* [Text]
┄┄┄┄┄┄┄┄┄┄┄┄┄┄┄┄┄┄┄┄
CODEWITHSUNDEEP
context-free-grammarchomsky-normal-form
qqq
qqq

Reputation: 3

How do you do the last step when converting a CFG to a CNF?

Given:

    S->AcA|BcB
    A->ccBc|ABA|cc
    B->c

step1

    S0->S
    S->AcA|BcB
    A->ccBc|ABA|cc
    B->c


step2             // change symbol to terminals?

    S0->S
    S->ABA|BBB
    A->BBBB|ABA|BB
    B->c

step3             // split?

    S0->S
    S->ABA
    S->BBB
    A->BBBB
    A->ABA
    A->BB
    B->c

step4             // what to do when A->AXA?

    S0->S
    S->ABA
    S->BBB
    A->BBBB   //??
    A->ABA    //??
    A->BB     //??
    B->c

I'm not sure how to continue.

Upvotes: 0

Views: 300

Answers (1)

Millie Smith
Millie Smith

Reputation: 4604

There is no step 2 for you. Step 2 is removing epsilon rules, and you have no epsilon rules.

You don't have a step 3 either, because B->c has a terminal - not a nonterminal - on its right hand side. There are no unit rules of the form:

Terminal -> Terminal.

This leaves us after your step 1:

S0 -> S
S -> AcA|BcB
A -> ccBc|ABA|cc
B -> c

You need to get the rest of your rules in the form of:

X -> YZ //where X,Y,Z are all nonterminals

To convert a string of nonterminals and terminals into the above form, you take the first nonterminal or terminal from the front, and then you turn the rest of the string into a new rule, and use that rule on the end. I didn't explain that very well, so let's look at an example.
┄┄┄┄┄┄┄┄┄┄┄┄┄┄┄┄┄┄┄┄
* [Data provided]

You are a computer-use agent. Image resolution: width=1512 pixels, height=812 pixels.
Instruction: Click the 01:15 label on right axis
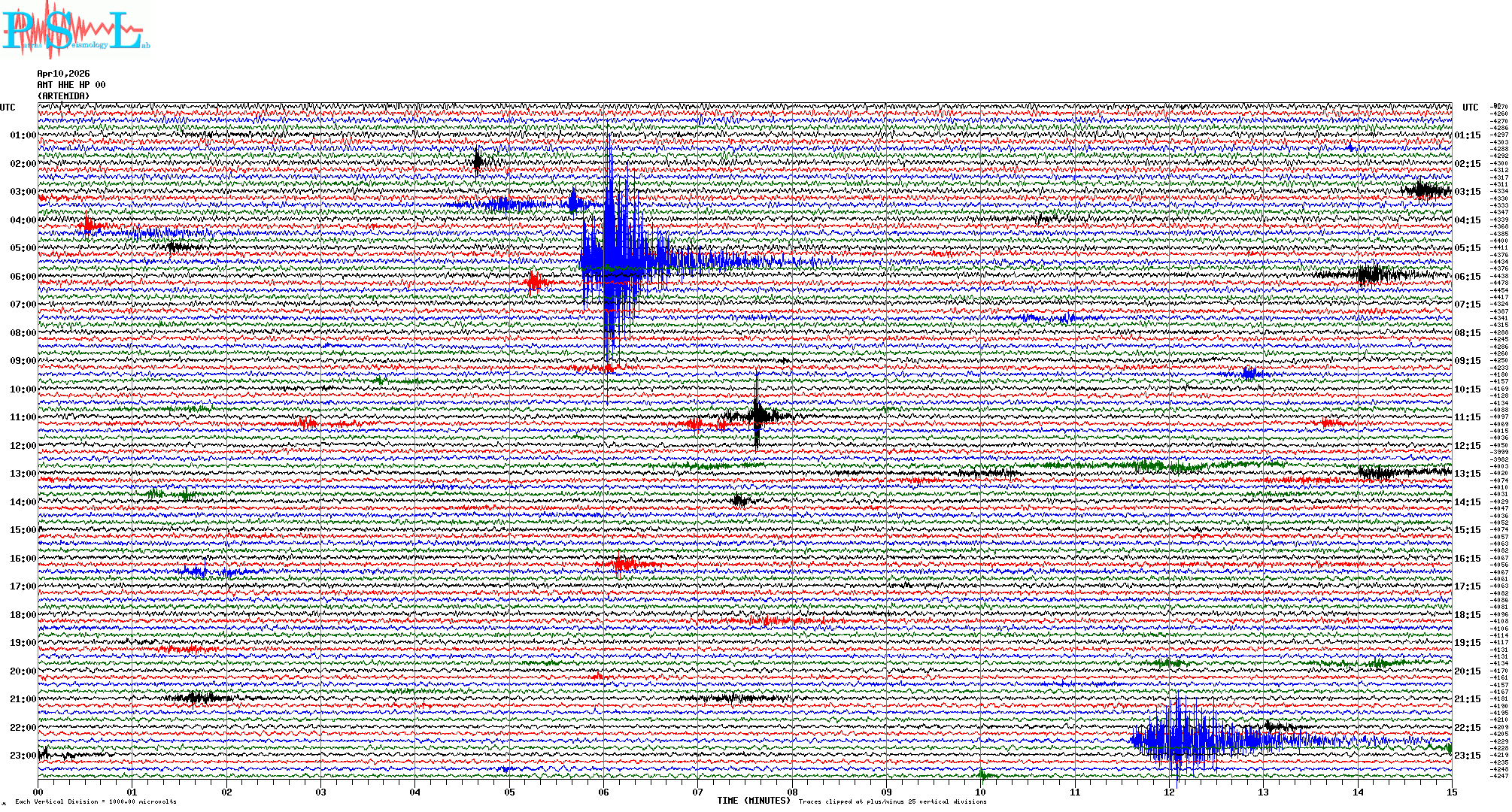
┄┄┄┄┄┄┄┄┄┄┄┄┄┄┄┄┄┄┄┄
* [What the task asks]
Rewrite the part of the grammar thread that opens with "There is no" and closes with "Terminal -> Terminal.", putting "empty rules" in place of "epsilon rules". Work from the grammar thread alone.

* [Task response]
There is no step 2 for you. Step 2 is removing empty rules, and you have no empty rules.

You don't have a step 3 either, because B->c has a terminal - not a nonterminal - on its right hand side. There are no unit rules of the form:

Terminal -> Terminal.